What is the proper syntax to get the files I want onto the jupyter notebooks page? Is it that the path is the path on the actual server?

Trouble logging in to launch jupyter notebook

Hi,

I'm attempting to run a jupyter notebook through sherlock on my local machine (Windows 10), following the instructions here:
https://vsoch.github.io/lessons/sherlock-jupyter/

I believe that I have successfully cloned the forward repo, generated the parameters file, and created the ssh credentials (all on my local computer).
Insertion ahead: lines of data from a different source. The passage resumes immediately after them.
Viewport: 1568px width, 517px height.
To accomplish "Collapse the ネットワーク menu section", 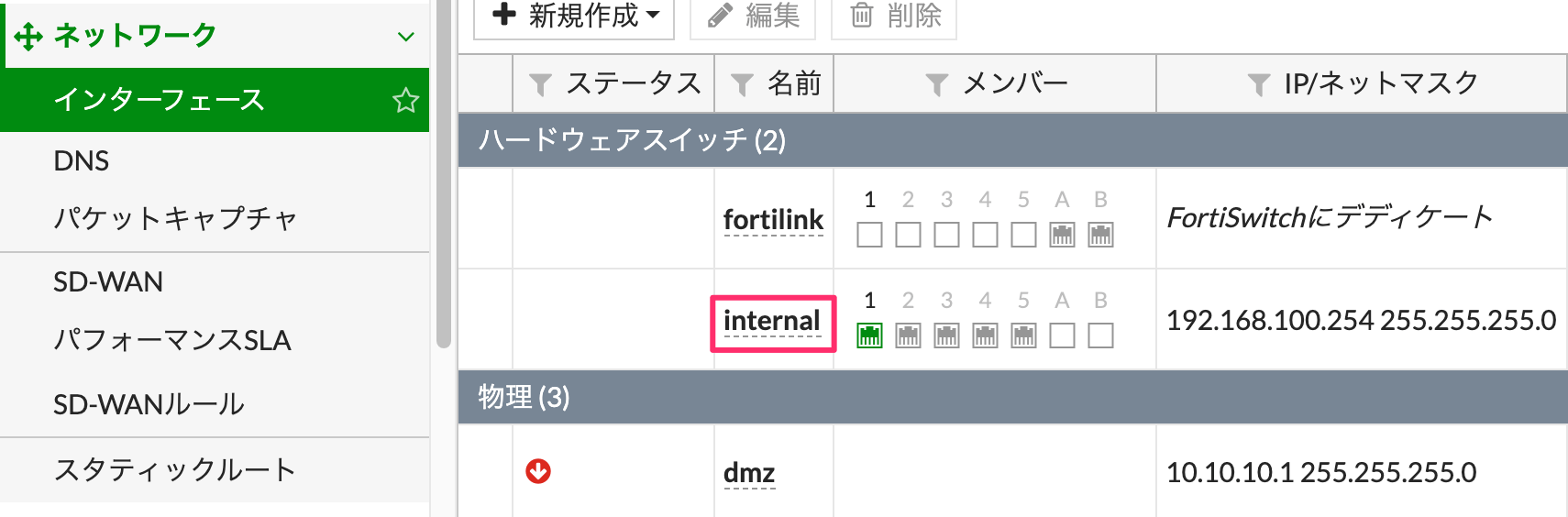I will tap(405, 37).
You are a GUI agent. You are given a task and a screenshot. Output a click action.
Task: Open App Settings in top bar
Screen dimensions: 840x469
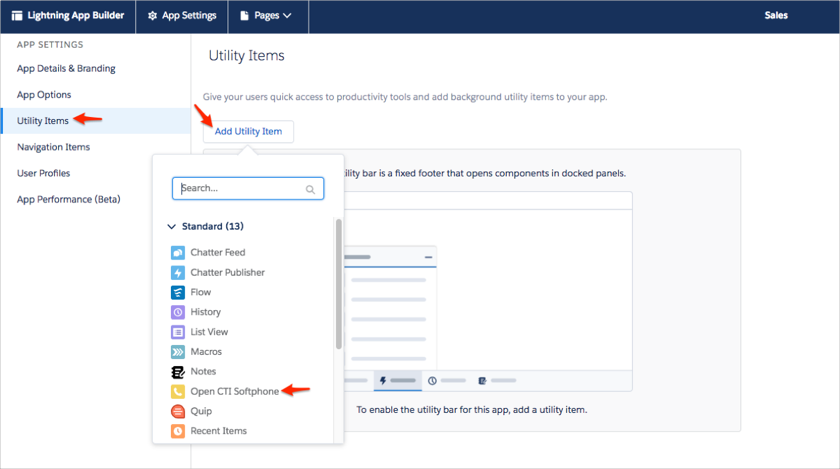tap(182, 16)
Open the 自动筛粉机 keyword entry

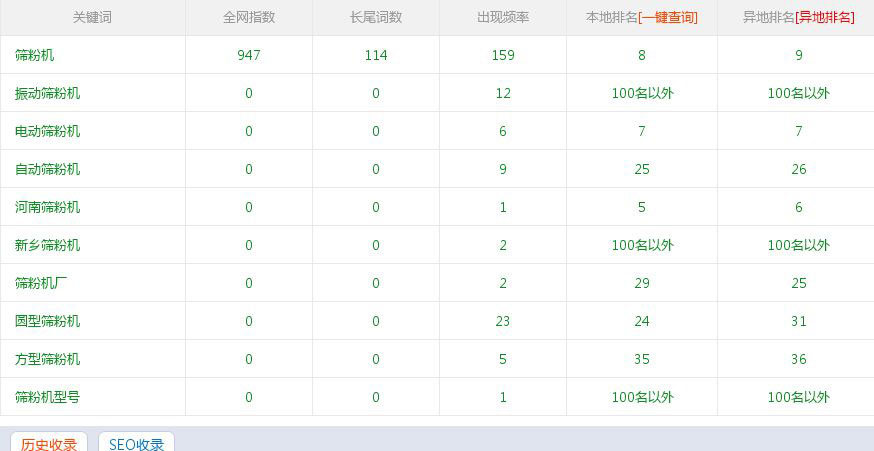pyautogui.click(x=47, y=170)
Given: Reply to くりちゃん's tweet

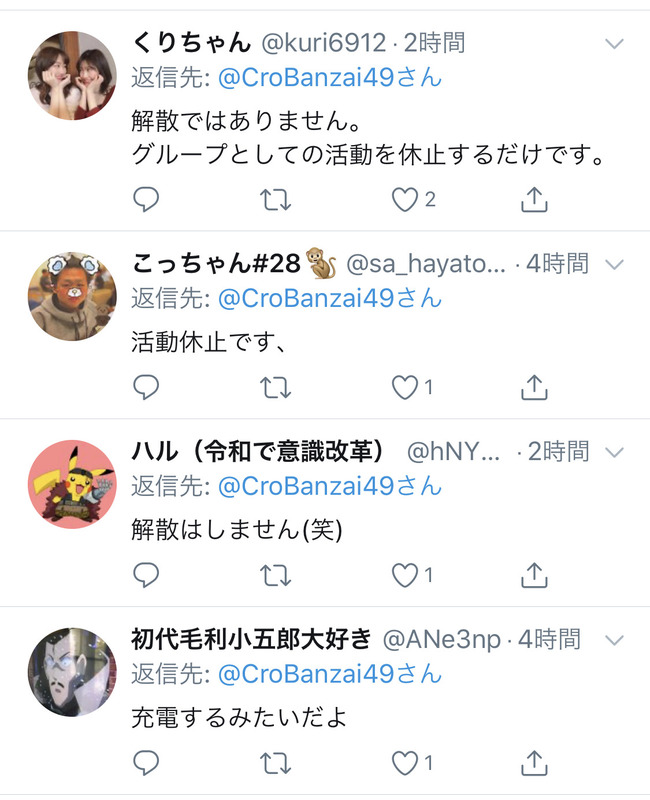Looking at the screenshot, I should [x=146, y=199].
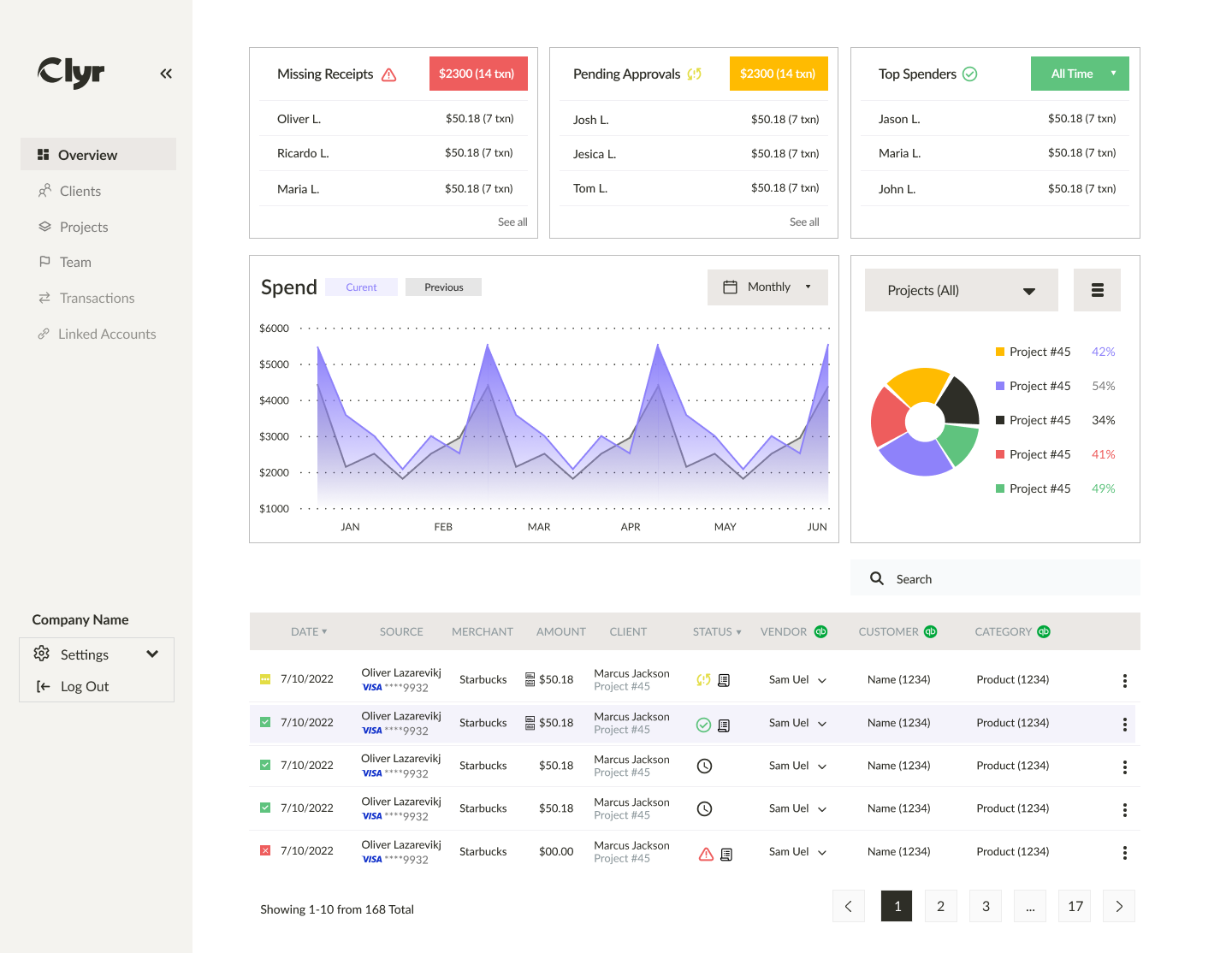The height and width of the screenshot is (953, 1232).
Task: Click the clock status icon on third transaction
Action: pyautogui.click(x=704, y=766)
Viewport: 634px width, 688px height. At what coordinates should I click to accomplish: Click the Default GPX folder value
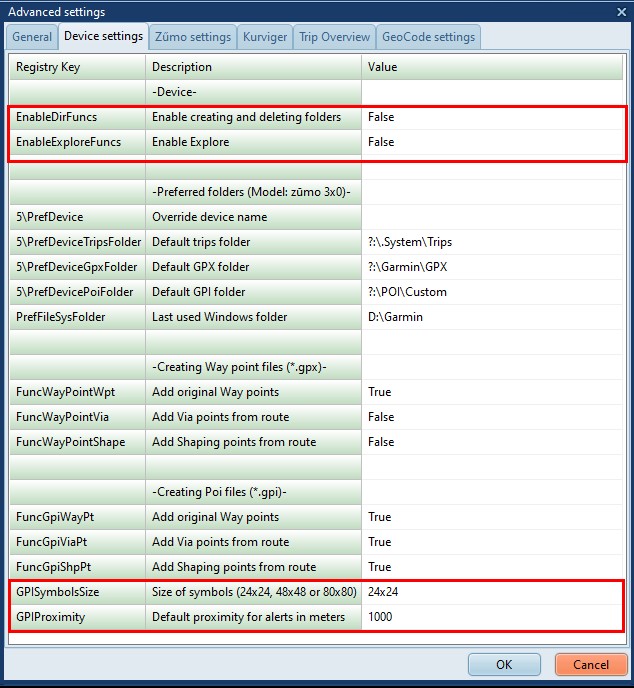point(492,267)
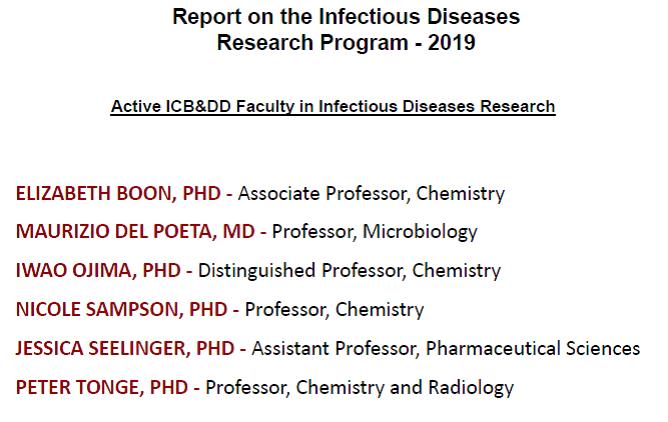
Task: Click the word "Microbiology"
Action: 420,232
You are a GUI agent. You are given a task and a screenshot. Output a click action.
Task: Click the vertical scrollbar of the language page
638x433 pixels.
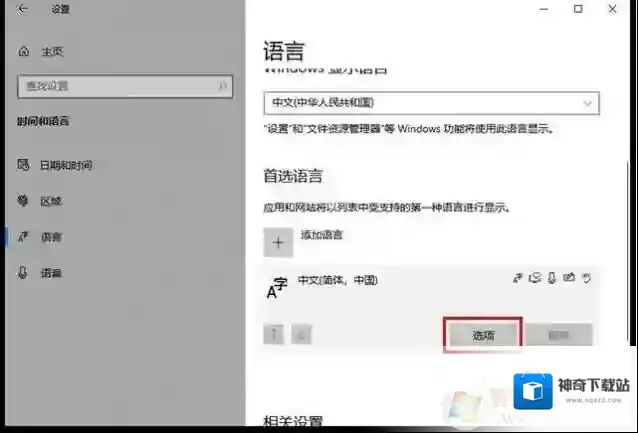(x=626, y=200)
I then ran into a couple issues:

1. Issue creating password for jupyter notebook
I tried to create a password for the notebook using the following code from the $HOME folder:

$ sdev
$ ml python/3.6.1
$ ml py-jupyter/1.0.0_py36
$ which jupyter /share/software/user/open/py-jupyter/1.0.0_py36/bin/jupyter
$ jupyter notebook password

which resulted in the following error message:

$ which jupyter /share/software/user/open/py-jupyter/1.0.0_py36/bin/jupyter
/share/software/user/open/py-jupyter/1.0.0_py36/bin/jupyter
/share/software/user/open/py-jupyter/1.0.0_py36/bin/jupyter
$ jupyter notebook password
Enter password:
Verify password:
Traceback (most recent call last):
  File "/share/software/user/open/py-jupyter/1.0.0_py36/bin/jupyter-notebook", line 11, in <module>
    sys.exit(main())
  File "/share/software/user/open/py-jupyter/1.0.0_py36/lib/python3.6/site-packages/jupyter_core/application.py", line 267, in launch_instance
    return super(JupyterApp, cls).launch_instance(argv=argv, **kwargs)
  File "/share/software/user/open/py-jupyter/1.0.0_py36/lib/python3.6/site-packages/traitlets/config/application.py", line 658, in launch_instance
    app.start()
  File "/share/software/user/open/py-jupyter/1.0.0_py36/lib/python3.6/site-packages/notebook/notebookapp.py", line 1362, in start
    super(NotebookApp, self).start()
  File "/share/software/user/open/py-jupyter/1.0.0_py36/lib/python3.6/site-packages/jupyter_core/application.py", line 256, in start
    self.subapp.start()
  File "/share/software/user/open/py-jupyter/1.0.0_py36/lib/python3.6/site-packages/notebook/notebookapp.py", line 345, in start
    set_password(config_file=self.config_file)
  File "/share/software/user/open/py-jupyter/1.0.0_py36/lib/python3.6/site-packages/notebook/auth/security.py", line 148, in set_password
    config.NotebookApp.password = hashed_password
  File "/share/software/user/open/python/3.6.1/lib/python3.6/contextlib.py", line 89, in __exit__
    next(self.gen)
  File "/share/software/user/open/py-jupyter/1.0.0_py36/lib/python3.6/site-packages/notebook/auth/security.py", line 131, in persist_config
    with io.open(config_file, 'w', encoding='utf8') as f:
FileNotFoundError: [Errno 2] No such file or directory: '/home/users/ilow/.jupyter/jupyter_notebook_config.json'

I was able to get around this issue (I think) with the following:
$ mkdir ~/.jupyter

2. Issue logging in to launch notebook
I next tried to launch a notebook, following the instructions in Part 3 of the above tutorial:
$ bash start.sh py3-jupyter /home/users/ilow
which resulted in a strange loop where I kept entering my password, 2-factor authenticating, and then it would ask for my password/2FA again:

== Finding Script ==
Looking for sbatches/sherlock/py3-jupyter.sbatch
Script      sbatches/sherlock/py3-jupyter.sbatch

== Checking for previous notebook ==
mux_client_request_session: read from master failed: Connection reset by peer
[email protected]'s password:
Duo two-factor login for ilow

Enter a passcode or select one of the following options:

 1. Duo Push to XXX-XXX-5751
 2. Phone call to XXX-XXX-5751
 3. SMS passcodes to XXX-XXX-5751

Passcode or option (1-3): 1
ControlSocket /c/Users/ilow1/.ssh/[email protected]:22 already exists, disabling multiplexing
No existing py3-jupyter jobs found, continuing...

== Getting destination directory ==
mux_client_request_session: read from master failed: Connection reset by peer
[email protected]'s password:

Any idea why this would happen or how to remedy? I'm new to Sherlock and any advice would be much appreciated! Thanks!